We have waited a long time for Android Apps to make their way to Chrome OS and as of now, most are still waiting. The pending release of Chrome OS 59 and the fact that the Samsung Chromebook Pro is finally making its way to consumers is a good indicator we can expect a broader release soon.
Either way, you may find yourself in the market for a new Chromebook soon and Android App performance might come in to play when making your decision. Over the next few days we will be testing various apps on various devices in the hopes to help you in your purchasing decision.
For now, we have a few reference points that may help us get a general idea of the state of Android Apps on Chrome OS as it relates to the processor choice. A recent test pitted the ARM-based Acer Chromebook R13 against the older Braswell chip in the Acer Chromebook R11.

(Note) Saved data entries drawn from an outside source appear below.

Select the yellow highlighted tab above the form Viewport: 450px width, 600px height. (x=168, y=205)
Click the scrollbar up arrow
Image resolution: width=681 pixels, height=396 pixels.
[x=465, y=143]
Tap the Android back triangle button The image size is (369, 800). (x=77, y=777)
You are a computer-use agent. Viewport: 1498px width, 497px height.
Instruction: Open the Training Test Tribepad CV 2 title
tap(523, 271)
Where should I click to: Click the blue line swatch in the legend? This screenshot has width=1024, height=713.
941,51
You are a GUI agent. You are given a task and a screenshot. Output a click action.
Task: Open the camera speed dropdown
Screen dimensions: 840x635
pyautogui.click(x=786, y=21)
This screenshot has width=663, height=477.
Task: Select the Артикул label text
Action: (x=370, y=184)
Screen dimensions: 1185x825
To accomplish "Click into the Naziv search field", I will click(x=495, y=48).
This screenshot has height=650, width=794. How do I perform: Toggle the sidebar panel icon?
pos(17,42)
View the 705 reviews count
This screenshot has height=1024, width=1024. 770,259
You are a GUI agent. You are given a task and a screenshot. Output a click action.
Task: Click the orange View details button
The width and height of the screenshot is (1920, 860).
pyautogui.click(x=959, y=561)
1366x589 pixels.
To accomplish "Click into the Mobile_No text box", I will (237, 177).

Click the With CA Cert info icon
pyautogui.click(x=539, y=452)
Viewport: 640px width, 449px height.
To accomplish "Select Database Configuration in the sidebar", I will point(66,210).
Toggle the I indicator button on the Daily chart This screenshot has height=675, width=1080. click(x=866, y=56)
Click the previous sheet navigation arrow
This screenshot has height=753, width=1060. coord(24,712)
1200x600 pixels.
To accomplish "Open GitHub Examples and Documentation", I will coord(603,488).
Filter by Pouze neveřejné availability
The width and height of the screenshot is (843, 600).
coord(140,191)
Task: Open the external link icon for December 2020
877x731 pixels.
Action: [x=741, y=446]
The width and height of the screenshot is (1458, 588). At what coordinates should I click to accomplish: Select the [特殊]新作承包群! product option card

For comparison, the MediaTek in the R13 is quite comparable to the RK3399 in the new Samsung Chromebook Plus. They share the same Big.little ARM architecture. The only major difference is that the MediaTek has 4 cores compared to the RockChip’s 6 cores.
The Intel Braswell is probably one of the most common chipsets found in today’s low to mid-range devices and offer a dual-core or quad-core configuration. The one used in the test images below is the Braswell N3060. This also happens to be the same device I am writing on as we speak.
Performance wise, these two devices fall in fairly close to each other in terms of Octane scores. We tested the R13 around 9500 while my R11 will consistently get 8200. Not exactly the same but you can expect similar experiences from Chrome OS on either device.
Now, on to Android Apps. As you can see in the image below, The ARM-based MediaTek handled the apps better almost 50% of the time. Eight of the Android applications performed comparably on either device and the Intel chip show to be better on only two applications. (SnapChat and Google Maps)
It’s not surprising the R13 performed better overall. After all, ARM chips were designed for mobile apps and even though the Intel handled most of the apps well (or at least okay) the problem is the apps that performed poorly. According to the chart, five of the apps were very bad or poor on the Braswell chip.
Now I don’t know about you but I can deal with “good enough” on a device if it is isolated to a small percentage of applications. What I can’t stomach is a device performing poorly to the point of crippling the OS.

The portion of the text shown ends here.